=== Given information ===

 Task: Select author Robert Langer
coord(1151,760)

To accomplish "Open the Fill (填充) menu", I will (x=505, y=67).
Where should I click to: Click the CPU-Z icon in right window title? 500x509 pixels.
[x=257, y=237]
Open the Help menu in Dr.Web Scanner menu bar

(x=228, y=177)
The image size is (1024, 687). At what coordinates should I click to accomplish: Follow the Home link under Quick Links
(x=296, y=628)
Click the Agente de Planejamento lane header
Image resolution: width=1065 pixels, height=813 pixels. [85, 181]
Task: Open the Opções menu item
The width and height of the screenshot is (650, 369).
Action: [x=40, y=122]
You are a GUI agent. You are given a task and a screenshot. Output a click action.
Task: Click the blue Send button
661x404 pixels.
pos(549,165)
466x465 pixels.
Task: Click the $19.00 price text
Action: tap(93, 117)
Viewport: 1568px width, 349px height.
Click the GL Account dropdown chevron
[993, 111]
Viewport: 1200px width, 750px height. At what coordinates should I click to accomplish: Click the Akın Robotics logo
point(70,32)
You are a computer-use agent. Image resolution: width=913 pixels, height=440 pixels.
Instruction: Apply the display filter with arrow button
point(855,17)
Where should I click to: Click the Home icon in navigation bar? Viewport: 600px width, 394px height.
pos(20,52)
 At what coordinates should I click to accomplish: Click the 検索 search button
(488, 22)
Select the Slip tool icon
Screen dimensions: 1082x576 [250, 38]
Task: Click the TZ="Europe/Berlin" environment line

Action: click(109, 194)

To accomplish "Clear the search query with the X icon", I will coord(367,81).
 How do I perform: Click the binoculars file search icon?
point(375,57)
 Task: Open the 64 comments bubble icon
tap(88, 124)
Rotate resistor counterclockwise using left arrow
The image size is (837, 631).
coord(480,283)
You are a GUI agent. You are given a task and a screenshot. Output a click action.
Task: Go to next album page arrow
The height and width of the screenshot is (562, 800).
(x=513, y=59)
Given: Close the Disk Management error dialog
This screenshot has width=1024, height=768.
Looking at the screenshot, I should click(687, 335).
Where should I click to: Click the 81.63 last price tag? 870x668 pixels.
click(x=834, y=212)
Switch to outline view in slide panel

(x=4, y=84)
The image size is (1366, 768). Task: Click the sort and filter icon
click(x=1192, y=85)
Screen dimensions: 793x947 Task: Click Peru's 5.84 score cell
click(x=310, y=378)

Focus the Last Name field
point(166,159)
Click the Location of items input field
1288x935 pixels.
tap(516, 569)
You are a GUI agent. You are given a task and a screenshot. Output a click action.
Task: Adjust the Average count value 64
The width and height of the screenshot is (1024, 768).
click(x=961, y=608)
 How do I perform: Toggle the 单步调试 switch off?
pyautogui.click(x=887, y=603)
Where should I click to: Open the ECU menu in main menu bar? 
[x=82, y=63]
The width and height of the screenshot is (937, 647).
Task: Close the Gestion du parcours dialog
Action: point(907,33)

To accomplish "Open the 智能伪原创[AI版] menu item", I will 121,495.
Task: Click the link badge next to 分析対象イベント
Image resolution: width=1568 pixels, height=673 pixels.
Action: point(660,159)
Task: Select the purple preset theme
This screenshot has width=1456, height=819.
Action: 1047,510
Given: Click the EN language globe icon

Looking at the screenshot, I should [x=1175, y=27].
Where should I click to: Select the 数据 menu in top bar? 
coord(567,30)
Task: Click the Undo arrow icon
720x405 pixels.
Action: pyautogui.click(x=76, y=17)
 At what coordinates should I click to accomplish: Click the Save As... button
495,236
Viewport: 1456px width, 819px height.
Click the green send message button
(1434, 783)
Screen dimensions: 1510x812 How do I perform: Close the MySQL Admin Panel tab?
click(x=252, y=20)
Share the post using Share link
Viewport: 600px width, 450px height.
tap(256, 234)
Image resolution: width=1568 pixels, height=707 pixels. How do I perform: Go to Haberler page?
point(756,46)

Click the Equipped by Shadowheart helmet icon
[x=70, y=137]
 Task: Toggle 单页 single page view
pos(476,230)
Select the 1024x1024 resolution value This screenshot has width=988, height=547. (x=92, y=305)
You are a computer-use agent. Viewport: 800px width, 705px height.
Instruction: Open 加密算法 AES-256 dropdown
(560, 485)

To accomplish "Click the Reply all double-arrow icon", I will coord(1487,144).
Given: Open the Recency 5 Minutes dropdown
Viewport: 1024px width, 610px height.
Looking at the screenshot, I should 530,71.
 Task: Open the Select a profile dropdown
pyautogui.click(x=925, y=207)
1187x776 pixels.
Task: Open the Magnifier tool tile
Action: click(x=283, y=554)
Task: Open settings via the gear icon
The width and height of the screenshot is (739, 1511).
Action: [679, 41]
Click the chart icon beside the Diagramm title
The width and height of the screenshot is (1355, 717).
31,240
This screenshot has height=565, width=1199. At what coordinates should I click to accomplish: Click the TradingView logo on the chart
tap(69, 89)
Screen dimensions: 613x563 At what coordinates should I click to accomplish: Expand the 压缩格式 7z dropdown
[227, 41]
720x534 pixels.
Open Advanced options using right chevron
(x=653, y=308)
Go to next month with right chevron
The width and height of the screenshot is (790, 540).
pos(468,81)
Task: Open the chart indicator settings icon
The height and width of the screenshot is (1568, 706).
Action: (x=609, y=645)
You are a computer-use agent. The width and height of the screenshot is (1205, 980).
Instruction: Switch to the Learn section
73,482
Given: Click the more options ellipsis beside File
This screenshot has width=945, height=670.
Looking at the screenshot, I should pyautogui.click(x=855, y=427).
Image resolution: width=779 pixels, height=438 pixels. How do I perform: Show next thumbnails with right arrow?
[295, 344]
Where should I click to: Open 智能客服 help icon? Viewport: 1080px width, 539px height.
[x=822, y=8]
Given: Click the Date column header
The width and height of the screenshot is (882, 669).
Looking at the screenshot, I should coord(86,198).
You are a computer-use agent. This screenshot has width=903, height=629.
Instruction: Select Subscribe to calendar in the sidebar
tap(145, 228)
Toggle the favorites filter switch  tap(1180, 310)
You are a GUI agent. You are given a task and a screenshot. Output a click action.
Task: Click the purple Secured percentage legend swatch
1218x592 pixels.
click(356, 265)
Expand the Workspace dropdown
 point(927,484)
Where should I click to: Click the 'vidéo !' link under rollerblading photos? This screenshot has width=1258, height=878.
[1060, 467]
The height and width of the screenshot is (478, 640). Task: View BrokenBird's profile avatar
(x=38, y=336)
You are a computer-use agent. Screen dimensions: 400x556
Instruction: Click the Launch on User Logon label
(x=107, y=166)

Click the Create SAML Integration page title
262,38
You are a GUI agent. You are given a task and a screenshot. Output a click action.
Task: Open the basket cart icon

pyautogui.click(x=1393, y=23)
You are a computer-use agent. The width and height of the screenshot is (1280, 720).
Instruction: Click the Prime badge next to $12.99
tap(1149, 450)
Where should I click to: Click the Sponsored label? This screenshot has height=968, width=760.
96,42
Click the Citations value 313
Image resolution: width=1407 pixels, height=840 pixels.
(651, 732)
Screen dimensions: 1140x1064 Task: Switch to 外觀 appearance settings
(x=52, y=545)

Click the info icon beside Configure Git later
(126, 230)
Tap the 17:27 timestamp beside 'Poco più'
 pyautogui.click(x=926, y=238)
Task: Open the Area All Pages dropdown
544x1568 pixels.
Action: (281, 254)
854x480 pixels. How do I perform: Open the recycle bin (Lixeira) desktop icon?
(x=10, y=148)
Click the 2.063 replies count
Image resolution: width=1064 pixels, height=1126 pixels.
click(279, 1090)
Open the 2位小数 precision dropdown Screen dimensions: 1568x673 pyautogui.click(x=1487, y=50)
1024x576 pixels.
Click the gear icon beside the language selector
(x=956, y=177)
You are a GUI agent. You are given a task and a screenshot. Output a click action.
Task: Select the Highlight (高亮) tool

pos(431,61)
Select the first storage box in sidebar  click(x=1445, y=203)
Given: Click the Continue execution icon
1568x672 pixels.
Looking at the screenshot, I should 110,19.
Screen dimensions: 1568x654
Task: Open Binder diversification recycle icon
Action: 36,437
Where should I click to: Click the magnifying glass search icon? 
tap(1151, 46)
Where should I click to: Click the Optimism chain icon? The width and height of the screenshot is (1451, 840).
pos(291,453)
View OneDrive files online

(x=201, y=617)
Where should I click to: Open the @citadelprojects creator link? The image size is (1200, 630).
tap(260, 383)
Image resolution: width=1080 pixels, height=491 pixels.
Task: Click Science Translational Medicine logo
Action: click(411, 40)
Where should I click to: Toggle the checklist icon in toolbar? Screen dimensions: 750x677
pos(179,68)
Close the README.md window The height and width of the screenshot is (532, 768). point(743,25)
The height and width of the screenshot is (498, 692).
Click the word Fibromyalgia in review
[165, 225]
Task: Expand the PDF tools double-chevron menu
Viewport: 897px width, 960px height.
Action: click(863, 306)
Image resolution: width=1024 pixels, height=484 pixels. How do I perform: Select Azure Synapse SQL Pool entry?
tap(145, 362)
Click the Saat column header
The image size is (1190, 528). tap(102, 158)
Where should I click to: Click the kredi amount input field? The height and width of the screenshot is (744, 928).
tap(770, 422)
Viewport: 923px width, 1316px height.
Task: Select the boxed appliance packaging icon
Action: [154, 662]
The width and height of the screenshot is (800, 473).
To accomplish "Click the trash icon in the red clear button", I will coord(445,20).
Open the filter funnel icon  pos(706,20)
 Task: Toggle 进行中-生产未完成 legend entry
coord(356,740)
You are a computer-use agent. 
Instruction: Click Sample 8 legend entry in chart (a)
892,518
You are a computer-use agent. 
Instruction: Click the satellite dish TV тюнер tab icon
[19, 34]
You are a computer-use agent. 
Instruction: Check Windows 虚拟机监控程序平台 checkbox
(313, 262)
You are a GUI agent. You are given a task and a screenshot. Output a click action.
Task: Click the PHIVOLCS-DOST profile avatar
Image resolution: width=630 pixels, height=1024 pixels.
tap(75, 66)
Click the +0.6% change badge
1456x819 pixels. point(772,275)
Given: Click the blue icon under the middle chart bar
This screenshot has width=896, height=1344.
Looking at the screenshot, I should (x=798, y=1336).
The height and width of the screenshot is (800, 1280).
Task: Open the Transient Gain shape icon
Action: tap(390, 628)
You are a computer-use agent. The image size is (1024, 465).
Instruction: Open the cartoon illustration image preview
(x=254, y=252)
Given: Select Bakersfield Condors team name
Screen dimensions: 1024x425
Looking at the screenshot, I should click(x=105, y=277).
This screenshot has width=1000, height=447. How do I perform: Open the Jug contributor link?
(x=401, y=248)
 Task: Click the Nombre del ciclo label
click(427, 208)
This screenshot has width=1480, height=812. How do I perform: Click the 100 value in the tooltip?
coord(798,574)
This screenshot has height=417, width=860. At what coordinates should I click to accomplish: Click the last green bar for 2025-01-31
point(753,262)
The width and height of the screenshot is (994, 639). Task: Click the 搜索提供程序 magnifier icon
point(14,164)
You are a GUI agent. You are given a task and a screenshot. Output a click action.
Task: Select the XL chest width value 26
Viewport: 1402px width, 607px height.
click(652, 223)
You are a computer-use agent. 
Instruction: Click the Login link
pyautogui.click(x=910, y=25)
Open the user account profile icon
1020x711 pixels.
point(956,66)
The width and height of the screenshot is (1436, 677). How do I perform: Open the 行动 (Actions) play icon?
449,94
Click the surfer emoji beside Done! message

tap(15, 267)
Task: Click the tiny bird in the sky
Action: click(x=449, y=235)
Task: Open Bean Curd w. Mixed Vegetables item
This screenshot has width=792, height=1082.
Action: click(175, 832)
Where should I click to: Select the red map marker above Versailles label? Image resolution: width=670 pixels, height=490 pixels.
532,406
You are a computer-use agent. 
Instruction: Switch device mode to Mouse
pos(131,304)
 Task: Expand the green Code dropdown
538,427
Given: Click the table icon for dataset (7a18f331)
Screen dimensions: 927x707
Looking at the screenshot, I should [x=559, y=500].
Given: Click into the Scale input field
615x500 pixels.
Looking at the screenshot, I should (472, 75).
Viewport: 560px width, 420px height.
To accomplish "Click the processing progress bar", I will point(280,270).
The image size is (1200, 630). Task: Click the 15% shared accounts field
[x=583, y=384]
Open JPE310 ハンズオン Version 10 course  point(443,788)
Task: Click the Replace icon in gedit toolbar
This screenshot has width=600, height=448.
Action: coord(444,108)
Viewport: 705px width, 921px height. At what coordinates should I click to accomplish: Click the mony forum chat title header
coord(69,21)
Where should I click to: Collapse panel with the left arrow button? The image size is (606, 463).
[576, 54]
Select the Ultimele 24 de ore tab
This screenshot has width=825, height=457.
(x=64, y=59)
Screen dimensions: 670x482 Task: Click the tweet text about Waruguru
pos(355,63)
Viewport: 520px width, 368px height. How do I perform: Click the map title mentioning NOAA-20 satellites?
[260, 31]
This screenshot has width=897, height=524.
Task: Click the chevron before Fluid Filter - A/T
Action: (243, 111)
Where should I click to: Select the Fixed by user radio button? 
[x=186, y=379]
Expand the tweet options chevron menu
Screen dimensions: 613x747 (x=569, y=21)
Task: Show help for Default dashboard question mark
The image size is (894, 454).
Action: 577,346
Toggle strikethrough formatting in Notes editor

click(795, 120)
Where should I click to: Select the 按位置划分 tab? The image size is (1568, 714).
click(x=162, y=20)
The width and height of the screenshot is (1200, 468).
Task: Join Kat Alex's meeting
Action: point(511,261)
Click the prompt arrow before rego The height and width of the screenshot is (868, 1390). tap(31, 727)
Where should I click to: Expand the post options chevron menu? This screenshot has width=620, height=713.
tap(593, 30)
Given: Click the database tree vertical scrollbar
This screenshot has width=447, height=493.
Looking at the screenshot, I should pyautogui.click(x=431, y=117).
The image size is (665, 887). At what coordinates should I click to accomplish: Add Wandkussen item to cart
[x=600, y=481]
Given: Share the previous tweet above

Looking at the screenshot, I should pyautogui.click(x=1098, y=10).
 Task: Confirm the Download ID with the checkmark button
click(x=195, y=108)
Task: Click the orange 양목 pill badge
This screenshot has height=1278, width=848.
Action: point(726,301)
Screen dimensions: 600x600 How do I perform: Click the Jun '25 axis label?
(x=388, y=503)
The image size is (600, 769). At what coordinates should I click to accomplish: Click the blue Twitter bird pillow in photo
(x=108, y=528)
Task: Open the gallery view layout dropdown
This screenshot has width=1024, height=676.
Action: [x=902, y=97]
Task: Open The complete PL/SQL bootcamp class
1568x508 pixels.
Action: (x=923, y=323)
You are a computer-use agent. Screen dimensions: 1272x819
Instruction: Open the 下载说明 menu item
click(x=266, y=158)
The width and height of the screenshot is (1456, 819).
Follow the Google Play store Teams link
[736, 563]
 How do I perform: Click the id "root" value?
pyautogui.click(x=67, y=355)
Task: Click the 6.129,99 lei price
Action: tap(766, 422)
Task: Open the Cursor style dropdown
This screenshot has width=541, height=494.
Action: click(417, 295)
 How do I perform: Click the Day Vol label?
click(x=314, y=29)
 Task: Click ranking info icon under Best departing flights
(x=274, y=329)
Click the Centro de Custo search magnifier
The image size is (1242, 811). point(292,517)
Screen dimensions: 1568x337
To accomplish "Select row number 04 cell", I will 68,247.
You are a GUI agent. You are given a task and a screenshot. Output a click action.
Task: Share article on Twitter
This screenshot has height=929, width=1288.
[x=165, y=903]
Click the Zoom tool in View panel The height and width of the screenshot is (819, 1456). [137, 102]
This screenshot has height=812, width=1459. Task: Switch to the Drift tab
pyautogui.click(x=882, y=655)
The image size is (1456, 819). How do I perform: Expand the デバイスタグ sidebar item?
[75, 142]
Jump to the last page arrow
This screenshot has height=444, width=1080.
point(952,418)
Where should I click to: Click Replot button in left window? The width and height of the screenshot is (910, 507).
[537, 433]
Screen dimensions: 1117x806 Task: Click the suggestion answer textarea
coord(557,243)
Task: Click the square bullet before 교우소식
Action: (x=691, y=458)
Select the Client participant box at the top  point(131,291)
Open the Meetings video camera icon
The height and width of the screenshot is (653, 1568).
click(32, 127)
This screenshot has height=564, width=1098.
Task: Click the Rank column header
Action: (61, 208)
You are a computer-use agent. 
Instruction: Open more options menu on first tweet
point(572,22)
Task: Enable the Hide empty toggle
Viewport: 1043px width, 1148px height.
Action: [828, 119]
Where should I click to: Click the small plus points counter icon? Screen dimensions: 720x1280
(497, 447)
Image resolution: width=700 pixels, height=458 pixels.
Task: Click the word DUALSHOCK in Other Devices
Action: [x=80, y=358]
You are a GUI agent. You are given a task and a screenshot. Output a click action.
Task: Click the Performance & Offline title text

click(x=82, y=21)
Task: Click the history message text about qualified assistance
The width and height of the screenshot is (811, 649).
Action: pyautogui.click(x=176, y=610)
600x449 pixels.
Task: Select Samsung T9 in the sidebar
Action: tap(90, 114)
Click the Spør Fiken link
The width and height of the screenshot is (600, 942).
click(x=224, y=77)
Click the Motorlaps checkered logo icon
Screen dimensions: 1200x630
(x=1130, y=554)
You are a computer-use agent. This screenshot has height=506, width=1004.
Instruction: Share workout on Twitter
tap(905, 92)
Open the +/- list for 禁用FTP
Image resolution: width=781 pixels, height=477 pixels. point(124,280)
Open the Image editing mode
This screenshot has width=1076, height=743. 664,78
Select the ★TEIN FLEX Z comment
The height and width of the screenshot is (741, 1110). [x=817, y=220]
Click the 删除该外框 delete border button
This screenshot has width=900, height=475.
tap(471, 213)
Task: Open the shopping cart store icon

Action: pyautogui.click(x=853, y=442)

===

> Exercise objective
Search the records for the word "will" and copy out every line that holds it.

> Result for this task
To accomplish "Open the Fill (填充) menu", I will (x=505, y=67).
To accomplish "Clear the search query with the X icon", I will coord(367,81).
To accomplish "Open the 智能伪原创[AI版] menu item", I will 121,495.
To accomplish "Click the Reply all double-arrow icon", I will coord(1487,144).
To accomplish "Click the trash icon in the red clear button", I will coord(445,20).
To accomplish "Click the processing progress bar", I will point(280,270).
To accomplish "Select row number 04 cell", I will 68,247.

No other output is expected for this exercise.